• **REQUIRED ACTION**: From the first line to the last, reproduce the records exactly as they appear below.

• **ENTRIES SUPPLIED**:

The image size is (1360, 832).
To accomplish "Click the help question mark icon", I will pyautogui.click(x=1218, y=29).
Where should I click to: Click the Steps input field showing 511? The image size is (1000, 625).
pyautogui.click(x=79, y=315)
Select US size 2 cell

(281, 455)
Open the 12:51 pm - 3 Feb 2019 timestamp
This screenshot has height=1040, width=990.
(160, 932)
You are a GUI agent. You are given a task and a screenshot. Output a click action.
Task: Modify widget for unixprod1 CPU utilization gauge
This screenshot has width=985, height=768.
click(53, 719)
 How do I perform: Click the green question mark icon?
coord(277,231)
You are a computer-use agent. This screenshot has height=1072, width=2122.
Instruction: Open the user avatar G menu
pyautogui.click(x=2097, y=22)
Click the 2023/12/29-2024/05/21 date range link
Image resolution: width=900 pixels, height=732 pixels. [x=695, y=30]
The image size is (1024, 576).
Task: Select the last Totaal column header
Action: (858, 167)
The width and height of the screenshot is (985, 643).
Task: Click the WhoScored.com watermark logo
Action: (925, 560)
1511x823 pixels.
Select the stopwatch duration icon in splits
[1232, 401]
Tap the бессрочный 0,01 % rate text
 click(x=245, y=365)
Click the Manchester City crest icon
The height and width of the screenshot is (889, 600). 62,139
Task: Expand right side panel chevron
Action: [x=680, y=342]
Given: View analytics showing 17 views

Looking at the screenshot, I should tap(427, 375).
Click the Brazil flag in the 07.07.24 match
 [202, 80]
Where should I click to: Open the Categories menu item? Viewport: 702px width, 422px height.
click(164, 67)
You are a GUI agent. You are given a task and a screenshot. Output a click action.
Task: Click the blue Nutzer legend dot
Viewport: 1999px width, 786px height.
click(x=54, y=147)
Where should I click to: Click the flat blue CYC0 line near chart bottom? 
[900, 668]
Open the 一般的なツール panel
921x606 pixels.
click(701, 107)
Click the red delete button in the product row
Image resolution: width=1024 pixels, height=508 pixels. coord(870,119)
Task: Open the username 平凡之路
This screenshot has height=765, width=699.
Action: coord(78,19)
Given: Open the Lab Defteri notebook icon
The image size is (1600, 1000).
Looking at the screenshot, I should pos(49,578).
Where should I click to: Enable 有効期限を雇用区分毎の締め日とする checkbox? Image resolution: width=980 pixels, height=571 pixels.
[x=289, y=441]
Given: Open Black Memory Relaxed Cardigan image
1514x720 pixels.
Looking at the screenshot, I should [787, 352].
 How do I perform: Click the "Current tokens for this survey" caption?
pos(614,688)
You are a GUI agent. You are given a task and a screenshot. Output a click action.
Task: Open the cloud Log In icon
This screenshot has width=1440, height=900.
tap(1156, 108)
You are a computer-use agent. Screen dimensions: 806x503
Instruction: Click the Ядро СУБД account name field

• **OUTPUT BELOW**:
The image size is (1360, 832).
To accomplish "Click the help question mark icon", I will pyautogui.click(x=1218, y=29).
Where should I click to: Click the Steps input field showing 511? The image size is (1000, 625).
pyautogui.click(x=79, y=315)
Select US size 2 cell

(281, 455)
Open the 12:51 pm - 3 Feb 2019 timestamp
This screenshot has height=1040, width=990.
(160, 932)
You are a GUI agent. You are given a task and a screenshot. Output a click action.
Task: Modify widget for unixprod1 CPU utilization gauge
This screenshot has width=985, height=768.
click(53, 719)
 How do I perform: Click the green question mark icon?
coord(277,231)
You are a computer-use agent. This screenshot has height=1072, width=2122.
Instruction: Open the user avatar G menu
pyautogui.click(x=2097, y=22)
Click the 2023/12/29-2024/05/21 date range link
Image resolution: width=900 pixels, height=732 pixels. [x=695, y=30]
The image size is (1024, 576).
Task: Select the last Totaal column header
Action: (858, 167)
The width and height of the screenshot is (985, 643).
Task: Click the WhoScored.com watermark logo
Action: (925, 560)
1511x823 pixels.
Select the stopwatch duration icon in splits
[1232, 401]
Tap the бессрочный 0,01 % rate text
 click(x=245, y=365)
Click the Manchester City crest icon
The height and width of the screenshot is (889, 600). 62,139
Task: Expand right side panel chevron
Action: [x=680, y=342]
Given: View analytics showing 17 views

Looking at the screenshot, I should tap(427, 375).
Click the Brazil flag in the 07.07.24 match
 [202, 80]
Where should I click to: Open the Categories menu item? Viewport: 702px width, 422px height.
click(164, 67)
You are a GUI agent. You are given a task and a screenshot. Output a click action.
Task: Click the blue Nutzer legend dot
Viewport: 1999px width, 786px height.
click(x=54, y=147)
Where should I click to: Click the flat blue CYC0 line near chart bottom? 
[900, 668]
Open the 一般的なツール panel
921x606 pixels.
click(701, 107)
Click the red delete button in the product row
Image resolution: width=1024 pixels, height=508 pixels. coord(870,119)
Task: Open the username 平凡之路
This screenshot has height=765, width=699.
Action: coord(78,19)
Given: Open the Lab Defteri notebook icon
The image size is (1600, 1000).
Looking at the screenshot, I should pos(49,578).
Where should I click to: Enable 有効期限を雇用区分毎の締め日とする checkbox? Image resolution: width=980 pixels, height=571 pixels.
[x=289, y=441]
Given: Open Black Memory Relaxed Cardigan image
1514x720 pixels.
Looking at the screenshot, I should [787, 352].
 How do I perform: Click the "Current tokens for this survey" caption?
pos(614,688)
You are a GUI agent. You are given a task and a screenshot. Output a click action.
Task: Open the cloud Log In icon
This screenshot has width=1440, height=900.
tap(1156, 108)
You are a computer-use agent. Screen dimensions: 806x503
Instruction: Click the Ядро СУБД account name field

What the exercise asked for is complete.